Kokoh. Tinggi. Indah. Selera yang sudah jauh berkembang ketimbang para Yokai.
Ia ingin tinggal di tempat seperti ini dengan ibunya. Perasaan nostalgia bermunculan di hati sang hanyou.
"Apa yang kaulakukan saat berada di kamar, Sesshomaru?" mendadak Naraku membuka pembicaraan. Hanyou itu mendelik.
"Aku hanya penasaran dengan kehidupan klan Inushiro," jawab Inuyasha singkat.
Naraku mengawasi di sudut mata, namun ia tidak lagi bertanya lebih jauh.
"Hanyou memang masih dipandang rendah," ucap keturunan utama klan laba-laba itu, suara yang sangat pelan.
Inuyasha tidak menjawab, melainkan memandang terpesona pada salah satu lukisan yang terpajang di lorong.
"Kau tampak senang dengan dunia nigen," Naraku mengangkat topik lain. Tangannya masih memegang Inuyasha. Memastikan dia berjalan dengan baik, tanpa tersandung.
"Aku ingin hidup di sini dengan ibuku. Tempat di mana aku lahir. Suatu hari nanti kami pasti kemari," ucapan Inuyasha sangat yakin. Optimis dengan tiap kata yang dikeluarkan, tanpa sadar sudut bibir Naraku terangkat.

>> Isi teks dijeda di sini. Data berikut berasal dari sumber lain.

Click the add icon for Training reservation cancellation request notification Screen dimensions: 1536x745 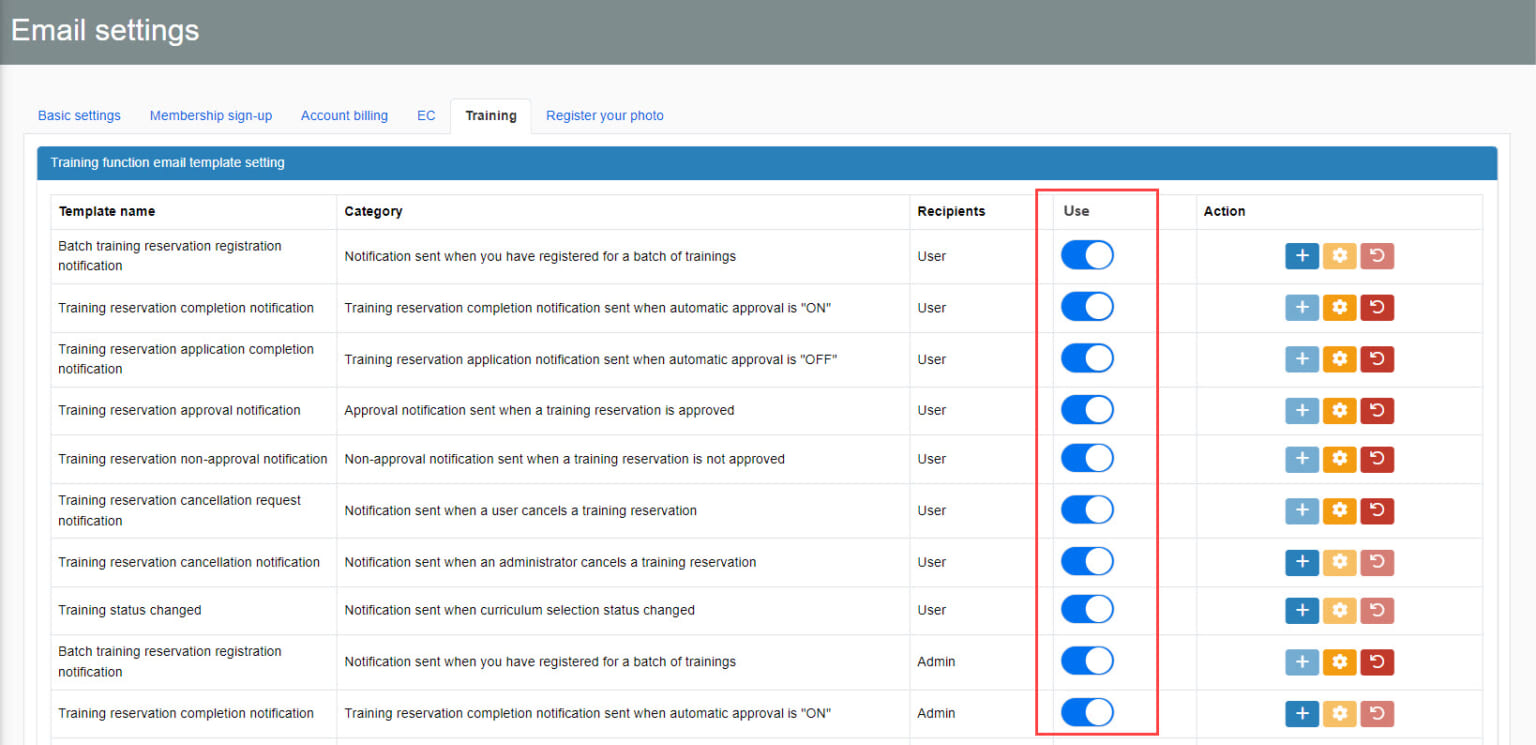pos(1301,510)
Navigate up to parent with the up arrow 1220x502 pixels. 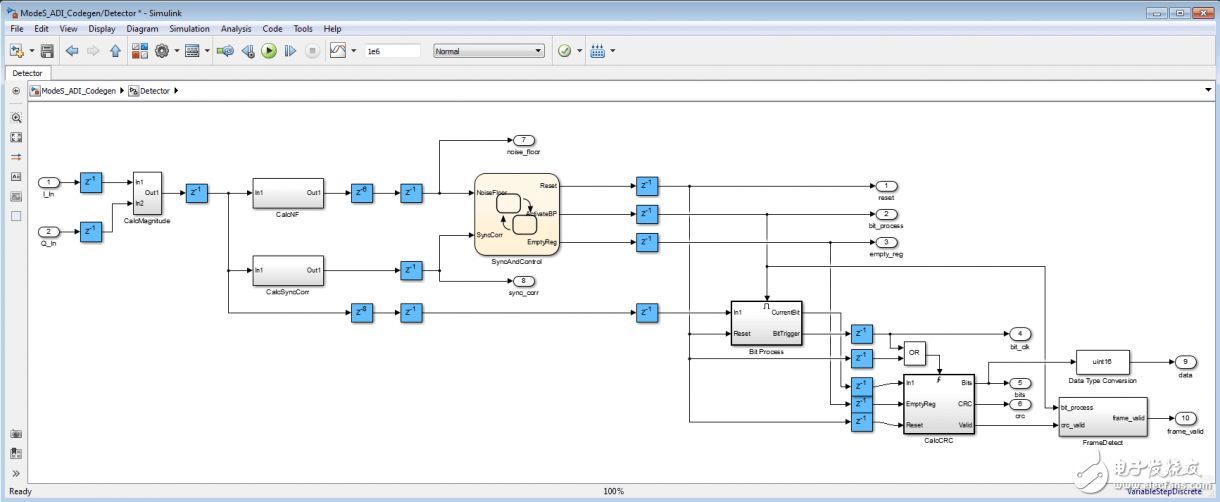[115, 51]
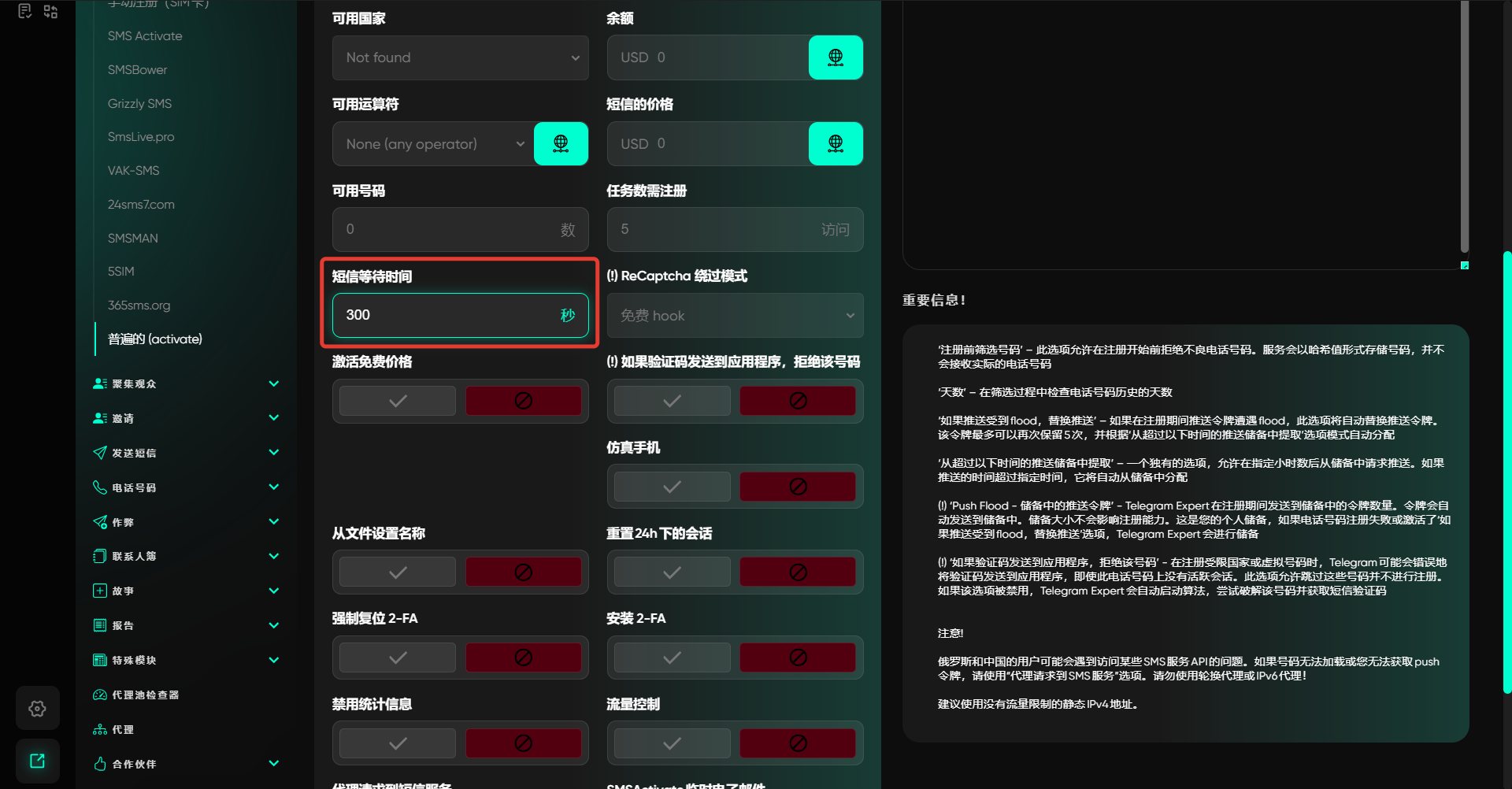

Baru bertemu beberapa jam, namun hanyou ini sudah membuka hati dan berbicara mengenai impiannya. Sangat bodoh. Tapi, menggemaskan.
"Manusia lebih merepotkan ketimbang yokai," komentar Naraku. Langkahnya melambat begitu Inuyasha tampak ingin lebih lama menatap rumahnya.

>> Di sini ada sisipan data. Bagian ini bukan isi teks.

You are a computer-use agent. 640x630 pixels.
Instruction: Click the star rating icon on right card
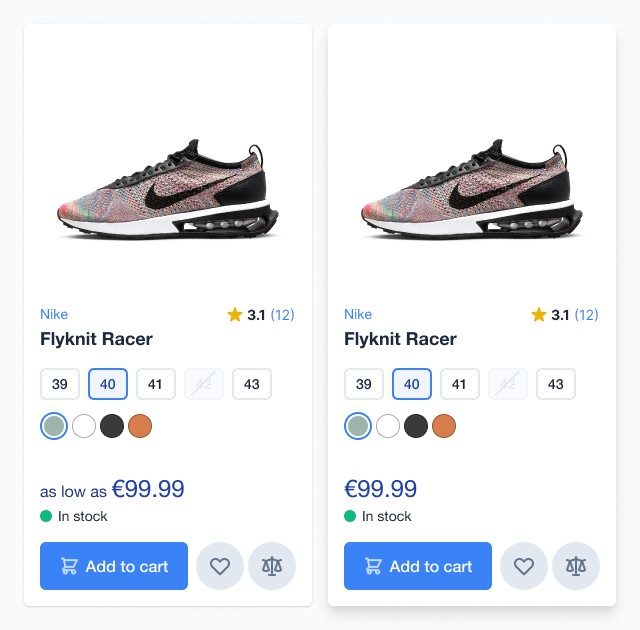(x=539, y=315)
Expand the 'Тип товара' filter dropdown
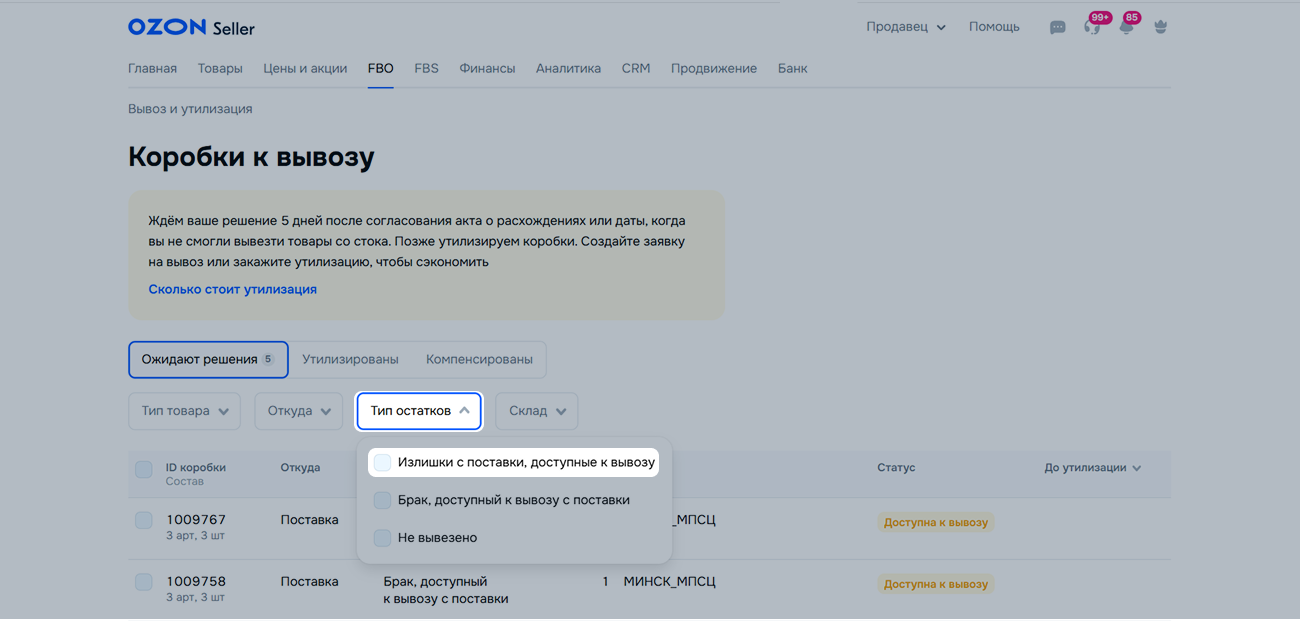Image resolution: width=1300 pixels, height=621 pixels. coord(184,411)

"Manusia dan Yokai, apa perbedaan mereka? Hanya sikap perindividu yang membuat kita berbeda." Inuyasha sadar langkah mereka melambat. Ia ingin mempercepat, namun area di belakang tubuhnya masih merasa nyeri. Ia harus berhati-hati.
"Kau pintar," sanjung Naraku. Sudut bibir pria tampan itu makin terangkat tinggi. Nada yang ringan, namun menimbulkan kesan seperti cemooh.
Inuyasha tampak malu dengan ejekan barusan, ia menunduk. Membiarkan kelambu menutupi wajahnya.
Inuyasha tak mau diam saat dipermalukan, ia membela diri, "Ibuku mengajarkan banyak hal. Aku terlahir dari dua ras yang berbeda. Aku tidak bisa membenci yokai ataupun nigen. Mau bagaimanapun seseorang menilai status Hanyou-ku, aku tidak peduli. Aku bangga pada apa yang mengalir di darahku."
Naraku melihat langkah Inuyasha yang sedikit kaku, namun mendengar nada membangkang tadi ia hanya bisa tersenyum senang. Ia membalas, "Tak ada salahnya menjadi seorang Hanyou."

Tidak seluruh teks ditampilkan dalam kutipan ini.